Exercise => Could you rewrite the entries from the line with "I want to click on title-bar: 艾奇卡拉" to the line with "I want to click on maximize-button, so", changing "want" to "need" and leaving everything else unchanged? Leave the pictures out of your answer.

Information given =>
____________________

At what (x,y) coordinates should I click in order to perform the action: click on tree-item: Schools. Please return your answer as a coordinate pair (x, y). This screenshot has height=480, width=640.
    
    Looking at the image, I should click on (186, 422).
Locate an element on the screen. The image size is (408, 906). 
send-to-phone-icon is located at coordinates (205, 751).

____________________

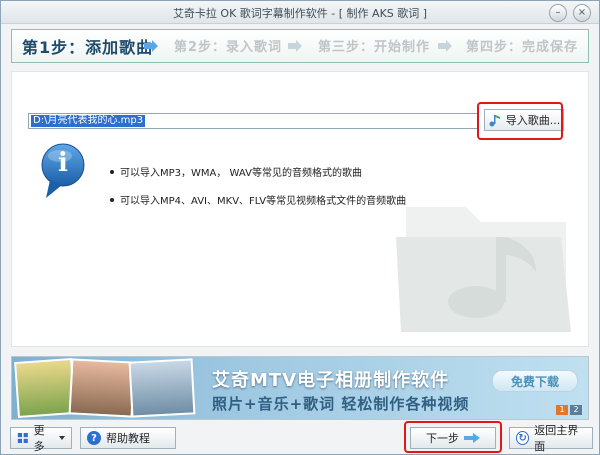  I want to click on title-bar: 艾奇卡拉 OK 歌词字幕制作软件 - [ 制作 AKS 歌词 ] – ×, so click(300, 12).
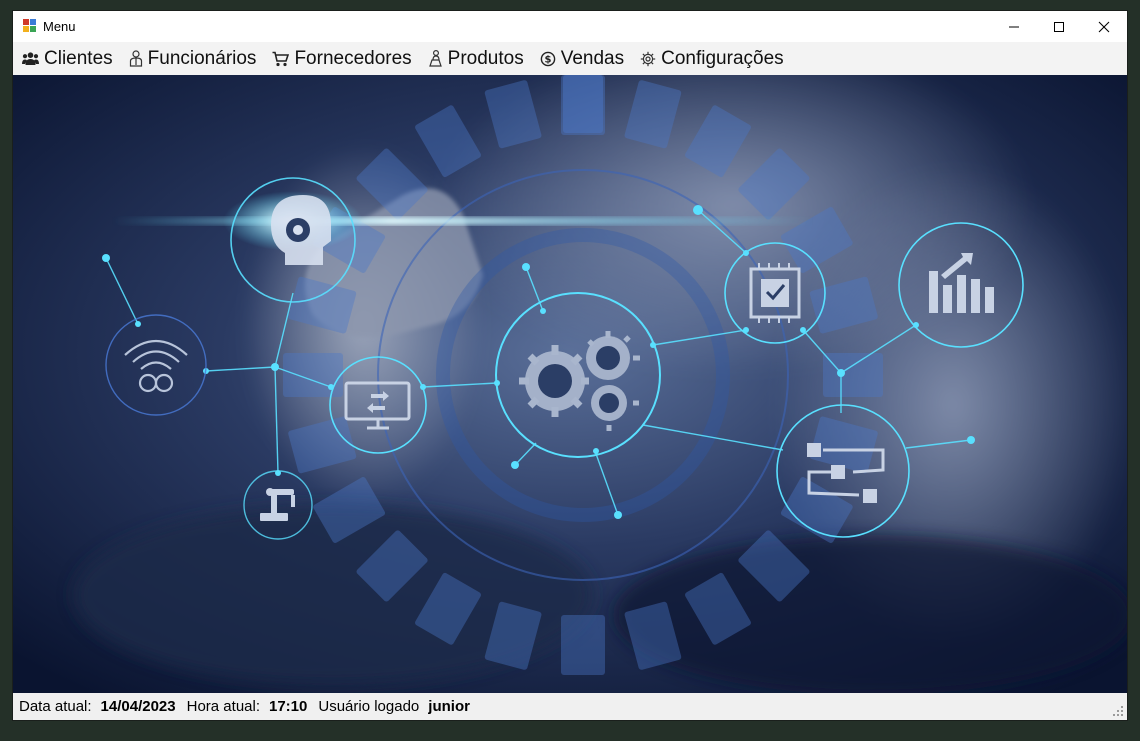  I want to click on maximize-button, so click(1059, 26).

____________________

Finished task =>
  I need to click on title-bar: 艾奇卡拉 OK 歌词字幕制作软件 - [ 制作 AKS 歌词 ] – ×, so click(300, 12).
  I need to click on maximize-button, so click(1059, 26).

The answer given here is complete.